WHAT TO DO =>
In the entries that follow, which lines hold the string "column"? List them.

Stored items
+ + + + + + +
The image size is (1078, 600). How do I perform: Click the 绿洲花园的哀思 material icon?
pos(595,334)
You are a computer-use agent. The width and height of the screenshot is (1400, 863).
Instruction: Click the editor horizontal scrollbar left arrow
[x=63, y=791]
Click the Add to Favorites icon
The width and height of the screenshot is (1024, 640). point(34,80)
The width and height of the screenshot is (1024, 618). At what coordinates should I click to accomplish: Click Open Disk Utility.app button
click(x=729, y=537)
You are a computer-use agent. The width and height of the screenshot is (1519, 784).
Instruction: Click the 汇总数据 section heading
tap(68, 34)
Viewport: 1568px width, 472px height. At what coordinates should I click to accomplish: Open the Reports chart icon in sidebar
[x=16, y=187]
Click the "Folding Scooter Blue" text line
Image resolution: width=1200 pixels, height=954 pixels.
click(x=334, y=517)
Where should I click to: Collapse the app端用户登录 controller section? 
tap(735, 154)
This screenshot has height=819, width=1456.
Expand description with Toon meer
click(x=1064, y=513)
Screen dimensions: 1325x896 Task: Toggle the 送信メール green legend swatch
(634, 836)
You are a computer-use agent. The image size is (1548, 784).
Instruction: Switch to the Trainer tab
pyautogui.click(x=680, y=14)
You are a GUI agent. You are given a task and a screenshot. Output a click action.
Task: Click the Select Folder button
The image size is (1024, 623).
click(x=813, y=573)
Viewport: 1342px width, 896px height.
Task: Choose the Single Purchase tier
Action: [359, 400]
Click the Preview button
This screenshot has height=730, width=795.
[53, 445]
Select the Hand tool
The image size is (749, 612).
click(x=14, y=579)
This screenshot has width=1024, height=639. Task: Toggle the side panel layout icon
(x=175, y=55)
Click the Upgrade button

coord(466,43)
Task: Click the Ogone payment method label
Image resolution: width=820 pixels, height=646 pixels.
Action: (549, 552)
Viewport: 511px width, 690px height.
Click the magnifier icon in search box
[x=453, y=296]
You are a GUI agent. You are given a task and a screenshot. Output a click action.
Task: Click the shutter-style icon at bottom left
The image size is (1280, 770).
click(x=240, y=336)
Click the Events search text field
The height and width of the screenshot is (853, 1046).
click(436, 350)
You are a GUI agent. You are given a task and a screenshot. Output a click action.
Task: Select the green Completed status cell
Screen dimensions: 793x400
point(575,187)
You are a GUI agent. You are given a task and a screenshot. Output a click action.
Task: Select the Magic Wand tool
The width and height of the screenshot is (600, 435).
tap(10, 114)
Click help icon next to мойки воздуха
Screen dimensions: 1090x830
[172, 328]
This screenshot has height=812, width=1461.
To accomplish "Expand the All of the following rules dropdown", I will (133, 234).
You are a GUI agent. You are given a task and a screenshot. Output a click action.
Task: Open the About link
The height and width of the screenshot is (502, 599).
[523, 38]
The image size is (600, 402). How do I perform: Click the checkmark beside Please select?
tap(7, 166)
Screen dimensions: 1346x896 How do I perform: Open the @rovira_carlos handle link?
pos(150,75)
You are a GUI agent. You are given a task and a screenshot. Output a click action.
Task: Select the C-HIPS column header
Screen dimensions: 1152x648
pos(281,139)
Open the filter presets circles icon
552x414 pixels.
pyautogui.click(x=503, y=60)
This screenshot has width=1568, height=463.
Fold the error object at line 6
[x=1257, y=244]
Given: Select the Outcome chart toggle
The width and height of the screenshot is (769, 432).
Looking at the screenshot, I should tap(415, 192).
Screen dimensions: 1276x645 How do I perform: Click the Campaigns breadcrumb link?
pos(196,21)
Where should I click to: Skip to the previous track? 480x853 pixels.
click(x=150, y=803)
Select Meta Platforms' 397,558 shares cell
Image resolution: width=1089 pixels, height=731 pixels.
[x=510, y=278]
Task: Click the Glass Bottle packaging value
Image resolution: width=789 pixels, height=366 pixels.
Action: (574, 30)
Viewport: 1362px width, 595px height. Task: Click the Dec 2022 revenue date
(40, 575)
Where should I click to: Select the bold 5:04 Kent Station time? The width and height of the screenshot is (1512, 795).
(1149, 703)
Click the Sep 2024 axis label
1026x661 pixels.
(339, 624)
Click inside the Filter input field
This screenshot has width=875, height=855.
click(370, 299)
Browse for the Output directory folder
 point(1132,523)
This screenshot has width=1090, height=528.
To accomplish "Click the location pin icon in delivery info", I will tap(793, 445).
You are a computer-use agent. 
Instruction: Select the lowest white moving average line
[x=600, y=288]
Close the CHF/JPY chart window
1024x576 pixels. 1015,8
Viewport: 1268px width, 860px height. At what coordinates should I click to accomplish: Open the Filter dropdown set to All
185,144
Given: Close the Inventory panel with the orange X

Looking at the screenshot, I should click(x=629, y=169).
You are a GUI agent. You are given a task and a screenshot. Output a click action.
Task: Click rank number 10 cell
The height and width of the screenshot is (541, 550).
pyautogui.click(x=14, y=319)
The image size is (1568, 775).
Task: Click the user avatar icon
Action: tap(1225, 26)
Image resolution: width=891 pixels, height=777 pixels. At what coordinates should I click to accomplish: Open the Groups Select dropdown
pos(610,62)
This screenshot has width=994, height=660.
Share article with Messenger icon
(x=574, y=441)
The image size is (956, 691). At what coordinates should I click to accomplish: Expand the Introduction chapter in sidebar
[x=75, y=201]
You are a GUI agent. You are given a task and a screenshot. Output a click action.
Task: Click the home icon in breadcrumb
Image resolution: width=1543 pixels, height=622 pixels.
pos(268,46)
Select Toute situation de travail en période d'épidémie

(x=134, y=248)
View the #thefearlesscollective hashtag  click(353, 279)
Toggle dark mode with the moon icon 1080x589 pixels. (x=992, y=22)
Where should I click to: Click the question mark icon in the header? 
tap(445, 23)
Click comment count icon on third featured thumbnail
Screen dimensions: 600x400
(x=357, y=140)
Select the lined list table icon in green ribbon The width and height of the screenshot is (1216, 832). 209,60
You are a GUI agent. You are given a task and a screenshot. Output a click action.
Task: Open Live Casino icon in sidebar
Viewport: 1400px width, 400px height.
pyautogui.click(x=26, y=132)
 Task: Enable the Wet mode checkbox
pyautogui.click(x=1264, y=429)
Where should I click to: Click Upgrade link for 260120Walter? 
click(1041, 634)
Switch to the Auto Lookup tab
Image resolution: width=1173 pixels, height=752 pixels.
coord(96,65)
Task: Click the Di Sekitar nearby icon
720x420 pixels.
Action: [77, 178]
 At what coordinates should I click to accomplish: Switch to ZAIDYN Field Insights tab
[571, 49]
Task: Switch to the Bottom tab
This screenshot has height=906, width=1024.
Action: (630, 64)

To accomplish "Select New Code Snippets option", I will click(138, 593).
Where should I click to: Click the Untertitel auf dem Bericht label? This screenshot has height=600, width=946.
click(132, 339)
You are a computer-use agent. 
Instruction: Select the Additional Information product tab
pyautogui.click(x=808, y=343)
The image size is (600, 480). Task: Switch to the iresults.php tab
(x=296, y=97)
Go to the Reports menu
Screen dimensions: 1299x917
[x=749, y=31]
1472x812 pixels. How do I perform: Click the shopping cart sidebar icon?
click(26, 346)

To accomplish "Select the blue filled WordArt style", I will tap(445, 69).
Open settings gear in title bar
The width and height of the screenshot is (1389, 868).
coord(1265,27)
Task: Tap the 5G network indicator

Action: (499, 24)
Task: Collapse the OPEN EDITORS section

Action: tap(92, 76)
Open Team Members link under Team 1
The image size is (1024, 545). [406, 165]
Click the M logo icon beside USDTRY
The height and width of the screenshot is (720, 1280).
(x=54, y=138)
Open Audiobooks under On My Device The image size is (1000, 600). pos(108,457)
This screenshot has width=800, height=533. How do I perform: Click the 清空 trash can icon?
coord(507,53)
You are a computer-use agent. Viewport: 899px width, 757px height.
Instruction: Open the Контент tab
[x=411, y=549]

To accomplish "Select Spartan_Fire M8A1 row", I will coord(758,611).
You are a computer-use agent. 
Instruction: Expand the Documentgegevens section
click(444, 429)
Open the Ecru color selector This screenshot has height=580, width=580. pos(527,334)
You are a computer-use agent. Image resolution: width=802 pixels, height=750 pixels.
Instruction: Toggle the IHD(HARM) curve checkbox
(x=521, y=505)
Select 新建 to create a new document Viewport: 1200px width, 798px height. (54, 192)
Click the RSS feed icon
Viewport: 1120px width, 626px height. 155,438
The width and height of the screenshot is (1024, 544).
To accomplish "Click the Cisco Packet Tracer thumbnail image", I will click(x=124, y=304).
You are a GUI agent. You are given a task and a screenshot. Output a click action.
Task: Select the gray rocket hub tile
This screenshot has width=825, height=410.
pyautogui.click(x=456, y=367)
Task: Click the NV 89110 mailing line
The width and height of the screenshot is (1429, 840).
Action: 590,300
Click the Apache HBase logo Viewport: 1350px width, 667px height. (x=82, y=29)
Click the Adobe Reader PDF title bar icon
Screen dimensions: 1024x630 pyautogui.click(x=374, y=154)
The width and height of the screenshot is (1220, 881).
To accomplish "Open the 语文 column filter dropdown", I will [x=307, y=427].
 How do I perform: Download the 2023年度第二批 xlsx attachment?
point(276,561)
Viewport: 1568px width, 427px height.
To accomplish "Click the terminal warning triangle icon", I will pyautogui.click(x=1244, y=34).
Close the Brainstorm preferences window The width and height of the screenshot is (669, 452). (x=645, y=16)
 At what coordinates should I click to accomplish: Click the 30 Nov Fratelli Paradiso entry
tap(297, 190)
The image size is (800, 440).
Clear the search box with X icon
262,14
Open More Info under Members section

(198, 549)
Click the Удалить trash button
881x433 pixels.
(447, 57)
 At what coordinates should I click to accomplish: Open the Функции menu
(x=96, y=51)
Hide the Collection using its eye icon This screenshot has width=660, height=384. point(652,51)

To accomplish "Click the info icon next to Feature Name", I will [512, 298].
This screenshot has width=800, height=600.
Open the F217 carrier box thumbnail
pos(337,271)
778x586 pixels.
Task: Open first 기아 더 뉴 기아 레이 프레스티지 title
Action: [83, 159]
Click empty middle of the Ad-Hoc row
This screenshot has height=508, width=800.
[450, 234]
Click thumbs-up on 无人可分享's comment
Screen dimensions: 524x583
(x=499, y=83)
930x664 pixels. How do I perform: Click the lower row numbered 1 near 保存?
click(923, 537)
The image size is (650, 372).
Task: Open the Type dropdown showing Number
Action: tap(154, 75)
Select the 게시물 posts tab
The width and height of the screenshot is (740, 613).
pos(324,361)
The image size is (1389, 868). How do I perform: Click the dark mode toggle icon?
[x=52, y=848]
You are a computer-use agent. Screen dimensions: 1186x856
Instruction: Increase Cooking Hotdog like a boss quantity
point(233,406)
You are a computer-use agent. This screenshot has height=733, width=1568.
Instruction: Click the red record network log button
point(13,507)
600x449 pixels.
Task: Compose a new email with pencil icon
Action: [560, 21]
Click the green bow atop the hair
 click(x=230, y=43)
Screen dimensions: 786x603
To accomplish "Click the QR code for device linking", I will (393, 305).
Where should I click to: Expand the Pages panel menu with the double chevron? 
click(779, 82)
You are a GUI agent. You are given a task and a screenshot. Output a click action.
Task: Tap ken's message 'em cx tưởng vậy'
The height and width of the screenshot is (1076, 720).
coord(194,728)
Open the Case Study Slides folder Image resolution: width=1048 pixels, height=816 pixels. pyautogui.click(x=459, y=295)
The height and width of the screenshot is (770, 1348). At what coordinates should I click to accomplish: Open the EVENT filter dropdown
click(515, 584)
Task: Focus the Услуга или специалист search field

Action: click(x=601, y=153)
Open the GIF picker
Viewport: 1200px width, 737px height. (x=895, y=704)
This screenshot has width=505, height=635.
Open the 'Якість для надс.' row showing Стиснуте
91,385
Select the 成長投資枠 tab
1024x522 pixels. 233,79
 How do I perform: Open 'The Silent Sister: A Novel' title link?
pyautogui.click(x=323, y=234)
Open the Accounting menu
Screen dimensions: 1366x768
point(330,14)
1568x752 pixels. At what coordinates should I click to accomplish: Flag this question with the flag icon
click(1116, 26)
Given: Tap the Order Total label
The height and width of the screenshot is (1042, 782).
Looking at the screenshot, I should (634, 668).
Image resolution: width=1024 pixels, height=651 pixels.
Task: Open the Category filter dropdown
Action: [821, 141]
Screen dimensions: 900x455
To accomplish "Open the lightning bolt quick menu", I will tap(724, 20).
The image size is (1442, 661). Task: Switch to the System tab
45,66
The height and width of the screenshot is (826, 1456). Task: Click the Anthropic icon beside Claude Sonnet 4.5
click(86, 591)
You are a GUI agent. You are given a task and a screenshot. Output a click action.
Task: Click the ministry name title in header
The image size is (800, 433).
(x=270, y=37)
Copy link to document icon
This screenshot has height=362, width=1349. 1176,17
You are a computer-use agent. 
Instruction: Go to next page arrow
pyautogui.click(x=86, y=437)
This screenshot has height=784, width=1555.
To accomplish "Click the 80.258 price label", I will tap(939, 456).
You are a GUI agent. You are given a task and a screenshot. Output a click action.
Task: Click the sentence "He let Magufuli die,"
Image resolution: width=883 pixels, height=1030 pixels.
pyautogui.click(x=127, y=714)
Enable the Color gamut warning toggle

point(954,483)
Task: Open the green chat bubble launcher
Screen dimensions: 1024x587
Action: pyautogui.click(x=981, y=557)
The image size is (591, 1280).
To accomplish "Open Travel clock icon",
+ + + + + + +
RESPONSE AREA =>
Task: Select the C-HIPS column header
To accomplish "Open the 语文 column filter dropdown", I will [x=307, y=427].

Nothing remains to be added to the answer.